PROBLEM: Every entry below has to appear again in your reply, word for word, but no picture may.

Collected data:
━━━━━━━━━━

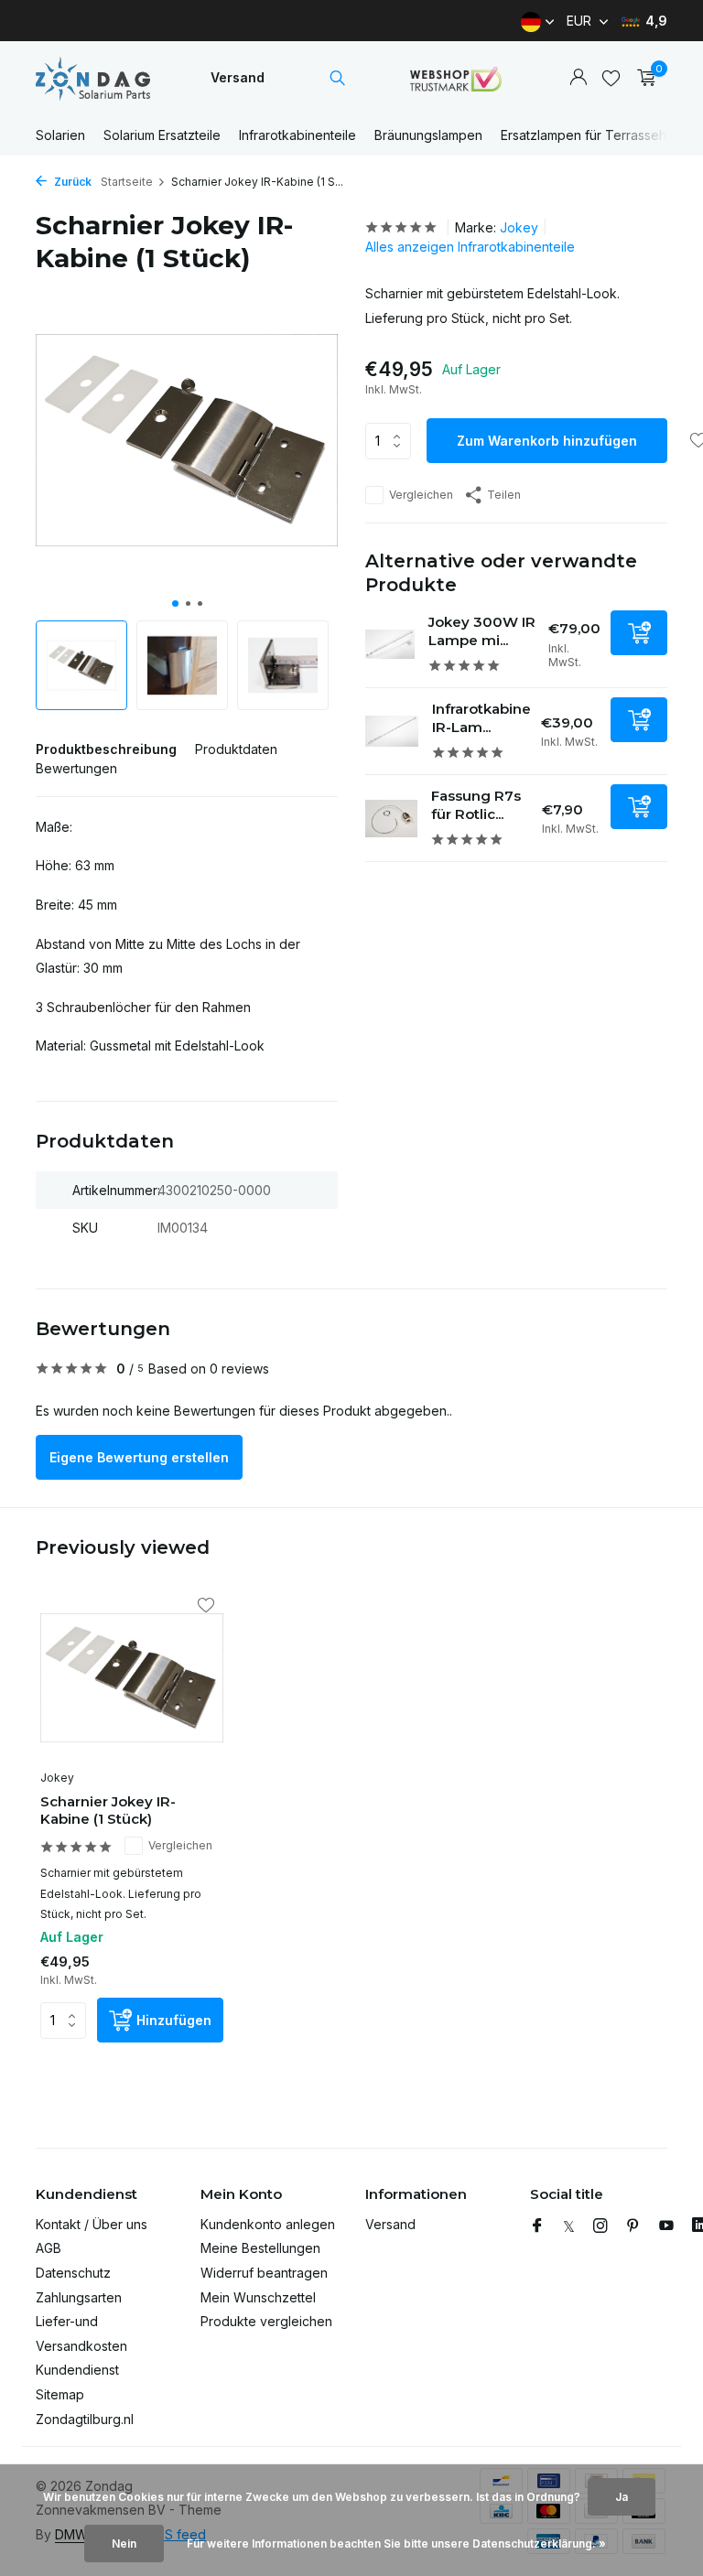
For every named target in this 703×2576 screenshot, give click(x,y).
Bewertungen (76, 768)
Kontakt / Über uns (91, 2224)
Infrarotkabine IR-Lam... (481, 718)
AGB (48, 2248)
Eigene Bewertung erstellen (139, 1457)
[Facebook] (537, 2226)
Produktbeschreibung (106, 749)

━━━━━━━━━━

TASK SOLUTION:
For every named target in this 703×2576 screenshot, give click(x,y).
Bewertungen (76, 768)
Kontakt / Über uns (91, 2224)
Infrarotkabine IR-Lam... (481, 718)
AGB (48, 2248)
Eigene Bewertung erstellen (139, 1457)
[Facebook] (537, 2226)
Produktbeschreibung (106, 749)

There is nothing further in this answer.